*** PROVIDED DATA
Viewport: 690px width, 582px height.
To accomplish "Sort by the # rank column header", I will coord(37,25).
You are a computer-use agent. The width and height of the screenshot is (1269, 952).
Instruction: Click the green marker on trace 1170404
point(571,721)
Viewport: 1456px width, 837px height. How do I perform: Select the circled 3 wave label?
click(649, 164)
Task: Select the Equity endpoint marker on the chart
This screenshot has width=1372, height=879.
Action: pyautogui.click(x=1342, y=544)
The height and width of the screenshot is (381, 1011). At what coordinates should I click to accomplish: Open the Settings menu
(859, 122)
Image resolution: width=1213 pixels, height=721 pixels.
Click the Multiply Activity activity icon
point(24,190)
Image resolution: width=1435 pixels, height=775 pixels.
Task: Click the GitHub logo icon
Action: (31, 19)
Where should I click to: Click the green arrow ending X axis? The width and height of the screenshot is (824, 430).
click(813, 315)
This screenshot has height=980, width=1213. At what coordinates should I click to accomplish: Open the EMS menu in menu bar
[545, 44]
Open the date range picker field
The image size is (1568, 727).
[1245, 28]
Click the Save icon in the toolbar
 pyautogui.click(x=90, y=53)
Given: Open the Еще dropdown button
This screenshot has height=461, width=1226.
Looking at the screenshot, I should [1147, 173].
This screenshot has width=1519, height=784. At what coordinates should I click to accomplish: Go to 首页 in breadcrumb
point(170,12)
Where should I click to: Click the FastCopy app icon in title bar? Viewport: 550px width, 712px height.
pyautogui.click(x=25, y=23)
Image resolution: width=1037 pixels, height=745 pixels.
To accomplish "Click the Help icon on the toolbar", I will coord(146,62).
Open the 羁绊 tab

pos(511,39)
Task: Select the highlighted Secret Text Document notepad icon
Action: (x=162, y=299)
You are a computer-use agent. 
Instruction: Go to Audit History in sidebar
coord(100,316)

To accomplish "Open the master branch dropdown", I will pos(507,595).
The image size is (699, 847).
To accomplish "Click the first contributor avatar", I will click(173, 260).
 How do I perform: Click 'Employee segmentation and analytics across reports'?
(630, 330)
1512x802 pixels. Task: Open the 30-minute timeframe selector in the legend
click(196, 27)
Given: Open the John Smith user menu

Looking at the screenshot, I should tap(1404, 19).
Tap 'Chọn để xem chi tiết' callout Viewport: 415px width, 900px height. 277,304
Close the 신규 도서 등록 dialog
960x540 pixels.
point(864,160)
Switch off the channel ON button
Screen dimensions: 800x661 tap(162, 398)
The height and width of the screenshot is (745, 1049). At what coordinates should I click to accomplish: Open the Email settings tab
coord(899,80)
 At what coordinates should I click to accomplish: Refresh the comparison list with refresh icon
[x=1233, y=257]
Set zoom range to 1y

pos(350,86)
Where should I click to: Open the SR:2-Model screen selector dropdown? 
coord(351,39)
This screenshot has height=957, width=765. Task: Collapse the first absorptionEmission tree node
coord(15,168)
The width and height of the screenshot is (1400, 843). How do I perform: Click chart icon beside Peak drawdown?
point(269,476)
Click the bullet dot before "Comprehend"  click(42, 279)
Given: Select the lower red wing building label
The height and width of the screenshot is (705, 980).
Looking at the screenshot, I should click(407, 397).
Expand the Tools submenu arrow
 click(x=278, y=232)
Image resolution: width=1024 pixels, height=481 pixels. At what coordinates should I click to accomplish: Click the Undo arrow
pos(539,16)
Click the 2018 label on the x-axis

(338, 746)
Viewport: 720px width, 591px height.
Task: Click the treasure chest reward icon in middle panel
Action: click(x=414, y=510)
******
▸ WHAT IS ASKED
Copy out, in full, each line of the records above that includes the word "Given".

▸ THE RESPONSE
Given: Open the Еще dropdown button
Given: Open the John Smith user menu
Given: Select the lower red wing building label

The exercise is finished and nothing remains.